These linguistic choices point to a deeper dynamic between translation and anthology-making that reveals the structural ambivalence at the heart of the form. The very strategies that resist assimilation (retaining untranslated words, privileging opacity, and foregrounding linguistic plurality) also expose the anthology’s dependence on translation (into Italian) and on English and Spanish as former colonial languages. In Ecoceanic, this tension is not resolved, nor deliberately addressed by the editors; rather, it is implicitly enacted through the formal choices of the single authors and translators. The result is a contact zone that is at once subversive and mediating, which makes visible the infrastructures of translation and mediation on which the anthology depends.
Santivañez’s short story makes this dynamic especially vivid. Its inclusion connects Peruvian Amazonian experience to Indian Ocean and South Asian coastal realities, illustrating how science fiction invites readers to imagine alternative modernities, epistemologies, and ecological futures emerging from the peripheries rather than the centres of power, mediating between technological modernity and Indigenous knowledge (Mukherjee, 2010: 115–42). Language, too, reinforces this orientation. The use of untranslated terms such as ishpingo (a tree of the Ocotea genus, in Quechua) and paiches (a large Amazonian fish) evokes the flora and fauna of the Amazon basin, specifically the Marañón River, while others, such as yopo, comuneros, and soles, situate the narrative within wider social and economic contexts of the region (2024: 109, 116, 123). Even more striking, a lyric in Cacataibo, an Indigenous language spoken in the Peruvian Amazon, appears without gloss, notes, or translation (2024: 120). By choosing not to translate these words and lines, translator Rachael Amoruso mirrors a key linguistic strategy elsewhere in the anthology: allowing opacity to stand as a form of resistance and, at the formal level, challenging western expectations of cultural transparency (Dillon, 2012: 6). As Langer observes, the science in science fiction might “refer to a process of simultaneous recuperation of indigenous scientific literacy and incorporation of those elements of western science that prove beneficial” (2011: 130). Santivañez’s story enacts this negotiation through language, by transforming language itself into the site where scientific modernity and Indigenous cosmology meet without subsuming one another. Untranslated, culturally embedded words thus function not merely as stylistic markers but as entry points into alternative cosmologies, where meaning travels through worldviews that exceed western rationalist frames.

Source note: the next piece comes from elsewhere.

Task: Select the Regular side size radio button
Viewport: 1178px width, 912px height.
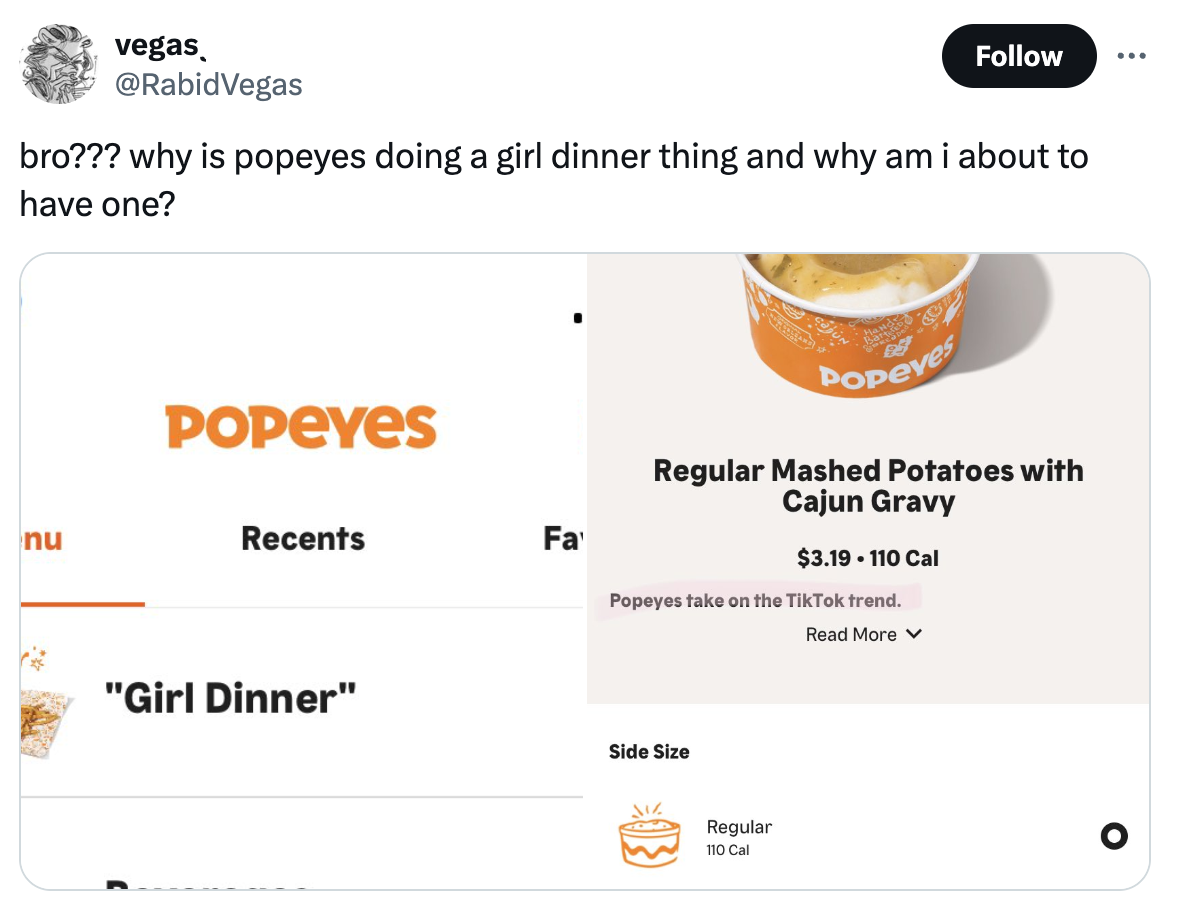Action: (x=1112, y=835)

It is therefore useful to read these linguistic strategies as formal correlates of a broader epistemological project, what Jessica Langer has identified as a defining feature of postcolonial science fiction: its capacity to bring western scientific worldviews into conversation with oral, spiritual, and Indigenous knowledge systems (2011: 8). Noting that western knowledge is also a local tradition which has spread globally through colonization, Langer explains that: Just as postcolonialism refers not to nativism and the drive for purity and culture, but rather to a process of emergence from colonialism and negotiation of postcolonial identity, so might the “science” in postcolonial science fiction refer to a similar process of simultaneous recuperation of indigenous scientific literacy and incorporation of those elements of Western science that prove beneficial. (2011: 130)

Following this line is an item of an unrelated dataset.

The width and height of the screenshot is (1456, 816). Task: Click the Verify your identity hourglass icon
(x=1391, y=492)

Accordingly, the protagonist of Santivañez’s short story, upon returning to the shores of the Marañón after his sister’s death from water pollution years earlier, discovers a potential solution to the ongoing contamination through revelation. After inhaling yopo seeds, a psychoactive substance, he experiences a spiritual encounter with his deceased sister.This moment of connection blurs the boundary between material and immaterial realms, suggesting that Indigenous knowledge and ancestral guidance can offer transformative solutions to ecological crises. The story hints at interplay between Indigenous knowledge and scientific research: in a dream-like vision, the protagonist glimpses hexagonal forms that lead him to use polymers derived from nirmali, a local plant, to break down oil waste, suggesting that ecological renewal can emerge from the convergence of cultural insight and ecological innovation.

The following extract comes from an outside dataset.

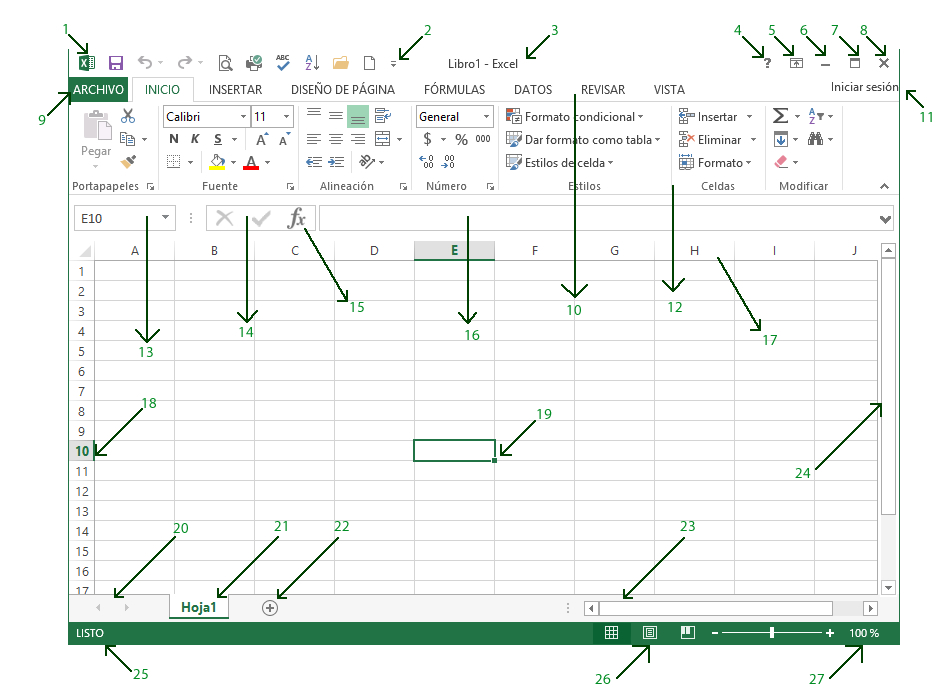Click Iniciar sesión link
The image size is (950, 700).
(864, 87)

This framing aligns with Future Fiction’s broader editorial vision and with Ecoceanic’s stated aim to imagine futures in which scientific and Indigenous epistemologies coexist. Marketed as science fiction in Tarun K. Saint’s introduction and, at times, as climate fiction (cli-fi) on the back cover, the anthology foregrounds its engagement with technological innovation, space travel, robotics, and climate change, particularly in relation to rising sea levels and melting ice caps (2024: 5). Yet this self-definition exposes another layer of ambivalence: the porous boundary between science fiction and speculative fiction. Saint repeatedly employs the term science fiction (2024: 5, 8, 9, 10, 14) but occasionally pairs it with speculative fiction, as in “writers of science (and speculative) fiction have engaged […]” and “writers of science and speculative fiction were invited […]” (6, 9), without clarifying the distinction. This slippage is revealing, since speculative fiction, unlike the more empirically grounded tradition of science fiction, has increasingly served as a space for imagining alternative epistemologies, temporalities, and futures beyond western technoscientific paradigms (Attebery, 2014; Bould, 2021). While science fiction tends to extrapolate from scientific or technological premises to imagine possible futures, speculative fiction designates a broader, more flexible category encompassing forms of world-making that may exceed scientific rationality (Araújo and Gomes, 2020; Sinha 2023).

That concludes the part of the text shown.